Texte source:
-------

Le conventionnement sélectif, le politique en a rêvé plus d’une fois ! Et de nouveau avec le PLFSS 2023, via l'article 22 (aliénas 3 à 5), donnant à l'Assurance maladie et aux syndicats de médecins libéraux la possibilité de définir, dans le cadre conventionnel, "les conditions à remplir par les professionnels de santé pour être conventionnés, relatives à leur formation et expérience ainsi qu’aux zones d'exercice définies par l'ARS". Avenir Spé saisit la balle au bond en proposant une autorégulation de l’offre de soins spécialisés par la profession elle-même et plus précisément par les équipes de soins spécialisés (les ESS) devant, à l’échelle d’un territoire - a priori le département - organiser une équité d’accès aux soins spécialisés pour tous les habitants.
"Nous revendiquons une responsabilité populationnelle à l’échelle des territoires", indique le Dr Patrick Gasser, gastroentérologue libéral, président du syndicat Avenir Spé, au cours d’une conférence de presse. Et cette responsabilité passe par un conventionnement sélectif, géré par ces ESS afin d’organiser l’offre de soins spécialisés sur l’ensemble du territoire considéré. Un objectif ambitieux puisqu’il s’agit à terme de créer une ESS par spécialité par département en s’appuyant sur les compétences d’un géographe de la santé pour configurer au mieux l’offre en l’adaptant aux besoins de santé. Et de couvrir 100% d’un territoire quand l’offre de soins structurée via les CPTS laisse de nombreux "trous dans la raquette".
Concrètement, l’ESS constitue une communauté "sans mur". Elle fédère des spécialistes en mono ou multisites, organisés autour d’un noyau de professionnels œuvrant à son bon fonctionnement : secrétariat, équipe mobile, case-manager. La taille de l’ESS est modulable, dépendant de la spécialité, de l’incidence des pathologies, des besoins des patients et du nombre de spécialistes et des paramédicaux présents sur le territoire concerné.

-------

Objectif:
Recopiez à l'identique le passage du texte sur le conventionnement sélectif qui s'ouvre sur les mots contenant « Le conventionnement sélectif, le » et se clôt sur « tous les habitants. ». Les données n'interviennent pas dans cet exercice.

Données fournies:
-------

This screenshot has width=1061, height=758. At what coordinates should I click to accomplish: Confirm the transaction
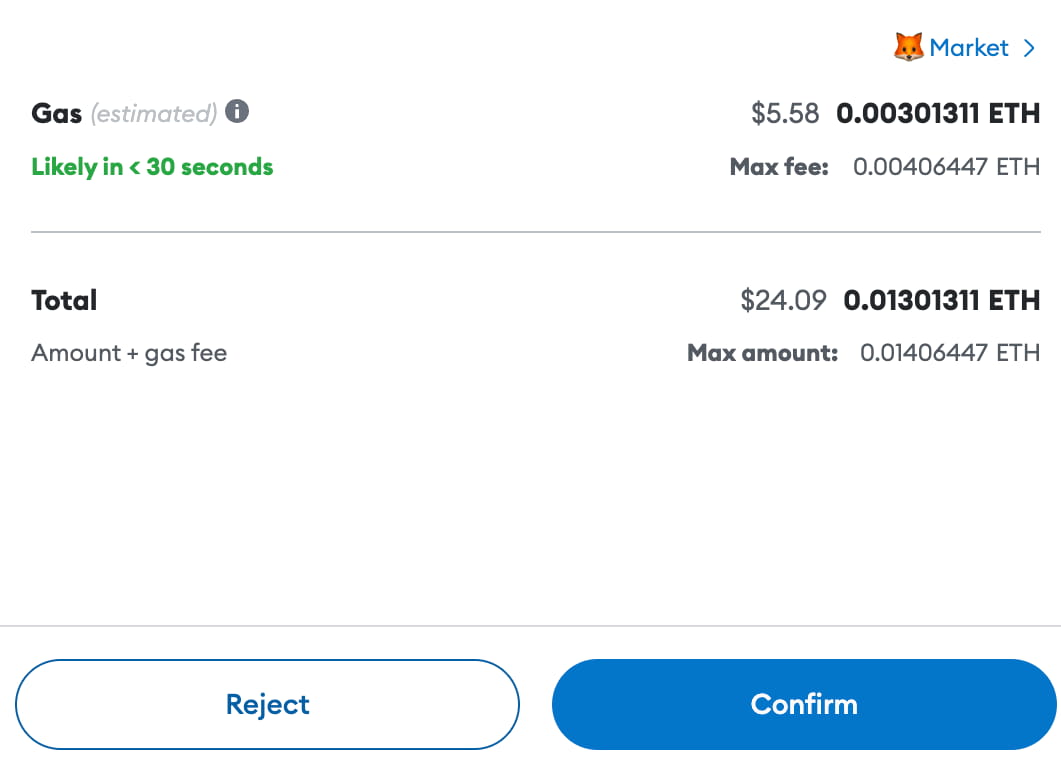click(x=804, y=704)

-------

Réponse:
Le conventionnement sélectif, le politique en a rêvé plus d’une fois ! Et de nouveau avec le PLFSS 2023, via l'article 22 (aliénas 3 à 5), donnant à l'Assurance maladie et aux syndicats de médecins libéraux la possibilité de définir, dans le cadre conventionnel, "les conditions à remplir par les professionnels de santé pour être conventionnés, relatives à leur formation et expérience ainsi qu’aux zones d'exercice définies par l'ARS". Avenir Spé saisit la balle au bond en proposant une autorégulation de l’offre de soins spécialisés par la profession elle-même et plus précisément par les équipes de soins spécialisés (les ESS) devant, à l’échelle d’un territoire - a priori le département - organiser une équité d’accès aux soins spécialisés pour tous les habitants.